Grafana for MirageOS unikernels and other VMs

2026-06-18

As hinted in our previous blog article, we've been working on gathering metrics of MirageOS unikernels and other virtual machines in a time series database, and displaying them in a Grafana dashboard.

Goal

Our goal is to correlate events (such as a HTTP request) to metrics: used bandwidth, CPU load, increased memory usage. Graphing these measurements over time with a fleet of unikernels (which use different libraries) allows us to conclude in which of our libraries resources are used a lot, and helps us to spot libraries with corner cases where resources are not properly released.

As example, a simple authoritative DNS server mostly uses UDP, as does our MirageVPN router. These unikernels have a solid low memory usage, also when running for months.

Grafana

Grafana dashboard

Above you see our dashboard, which includes four graphs: network throughput, log library statistics, memory usage, and HTTP traffic. In the graphs you can observe that at 11:13 there was a traffic spike in the network bandwidth, which correlates to a spike in HTTP requests, and a spike in the memory usage (esp. GC live).

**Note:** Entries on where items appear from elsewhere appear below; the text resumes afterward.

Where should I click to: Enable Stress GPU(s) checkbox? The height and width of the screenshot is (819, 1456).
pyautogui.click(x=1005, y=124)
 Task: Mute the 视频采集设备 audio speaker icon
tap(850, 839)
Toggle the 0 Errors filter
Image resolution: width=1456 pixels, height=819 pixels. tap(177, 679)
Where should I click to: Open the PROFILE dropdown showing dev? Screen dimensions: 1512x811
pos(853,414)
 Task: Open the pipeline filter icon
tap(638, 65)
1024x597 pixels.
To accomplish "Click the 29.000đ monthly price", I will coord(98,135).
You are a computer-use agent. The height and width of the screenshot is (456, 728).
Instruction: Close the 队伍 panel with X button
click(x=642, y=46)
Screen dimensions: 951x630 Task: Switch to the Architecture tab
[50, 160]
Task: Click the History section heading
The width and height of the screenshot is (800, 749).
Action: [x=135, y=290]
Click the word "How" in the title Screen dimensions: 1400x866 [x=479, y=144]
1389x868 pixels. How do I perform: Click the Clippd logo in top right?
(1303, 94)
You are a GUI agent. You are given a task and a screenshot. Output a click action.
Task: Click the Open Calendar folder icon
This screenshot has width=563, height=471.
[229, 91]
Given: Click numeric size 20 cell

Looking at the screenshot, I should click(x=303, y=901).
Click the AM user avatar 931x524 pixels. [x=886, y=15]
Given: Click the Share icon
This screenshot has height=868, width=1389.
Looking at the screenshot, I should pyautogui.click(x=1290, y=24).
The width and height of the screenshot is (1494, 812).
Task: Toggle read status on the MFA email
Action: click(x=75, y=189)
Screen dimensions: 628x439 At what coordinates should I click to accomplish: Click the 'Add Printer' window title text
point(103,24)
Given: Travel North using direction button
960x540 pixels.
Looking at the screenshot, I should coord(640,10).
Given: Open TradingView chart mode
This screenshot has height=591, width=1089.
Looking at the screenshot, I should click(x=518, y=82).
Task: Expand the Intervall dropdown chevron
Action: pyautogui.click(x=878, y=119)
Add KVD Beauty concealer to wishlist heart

What we see are both metrics from the unikernel itself (GC live, HTTP requests), as well as metrics from the host operating system about the unikernel (RSS, network usage). Each measurement is tagged with the unikernel name, so we can correlate the metrics from both inside (the unikernel) and outside (the host system). This is feasible since Albatross needs a name of the unikernel, and since September 2025 the MirageOS runtime accepts a --name argument for each unikernel (and albatross emits that). Before that, special care needed to be taken to keep the outside and inside name equal.

At the top left, there are two variables which are drop-down menus, one selecting the virtual machine (or unikernel) of the dashboard, the other selecting the network interface (bridge) for the network traffic. In our setup, metrics are transmitted on a dedicated, private-only (no access to the Internet) network - the same where log levels etc. can be adjusted. The reasoning behind that is separation of concerns and security. Thus, the network traffic you see above is only for the public-facing service, the monitoring data is not part of it.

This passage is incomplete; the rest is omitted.